A new strong and ductile multicomponent rare-earth free Mg–Bi-based alloy achieved by extrusion and subsequent short-term annealing

Abstract

A new multicomponent rare-earth free low-alloyed Mg-1.0Bi-1.0Mn-1.0Al-0.5Ca-0.3Zn (wt.%) alloy is prepared by low-temperature and low-speed extrusion. The as-extruded sample has an ultra-high yield strength (∼425 MPa) but low elongation-to-failure (∼2.1%) mainly due to a bimodal grain structure containing ultra-fine recrystallized (DRXed) grains and large-sized unDRXed regions with a strong basal fiber texture feature, accompanied by a certain amount of micro-scale second phases (Al8Mn5 and Mg2Bi2Ca) and the uniformly distributed nano-scale α-Mn particles. More importantly, the excellent strength-ductility synergy is realized in the annealed samples after appropriate short-term annealing, and the yield strength and elongation-to-failure can reach ∼378 MPa and ∼16.8%, respectively.
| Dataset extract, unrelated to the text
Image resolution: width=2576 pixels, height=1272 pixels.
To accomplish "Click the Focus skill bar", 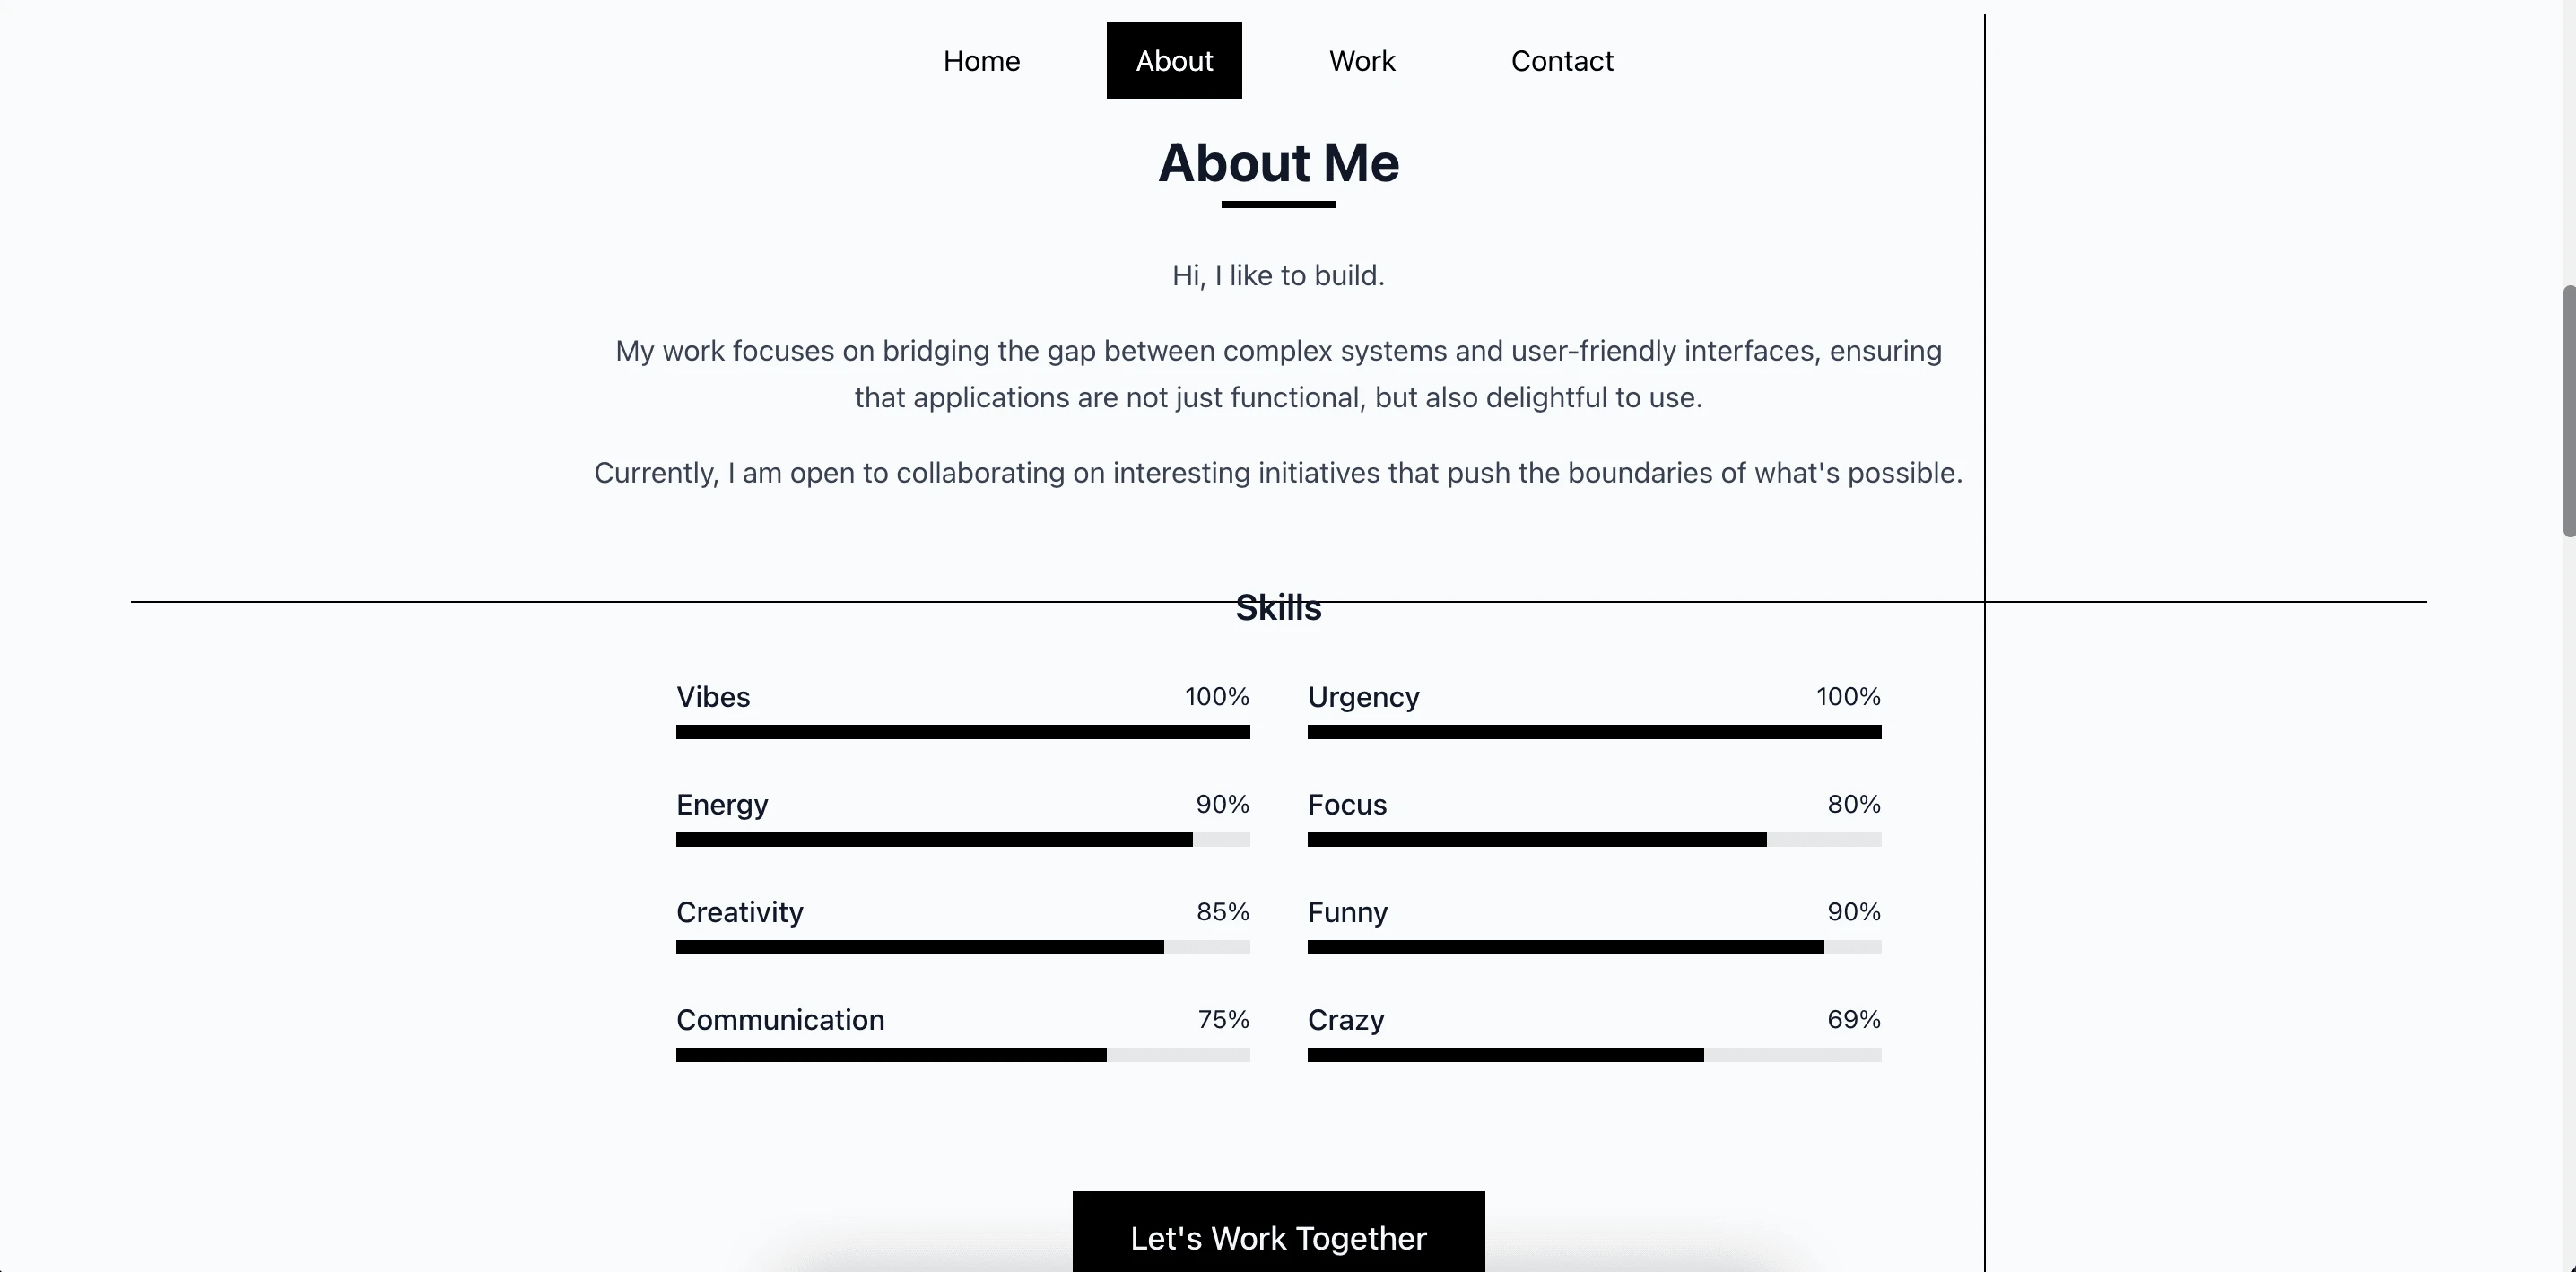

The effective inhibition of grain growth by grain boundary co-segregation of solutes and pinning effect of α-Mn nanoparticles is crucial for the annealed samples to maintain the relatively high strength. The formation of a new heterogeneous fibrous structure containing fine/coarse DRXed grains and thin fibrous unDRXed regions, along with weak basal fiber texture and low-density residual dislocations, is a key factor for the annealed sample to significantly enhance the ductility. Hence, such a new high strong and ductile low-alloyed Mg–Bi-based alloy will be helpful for enriching high performance low-cost wrought Mg alloy series to achieve extensive applications in industries.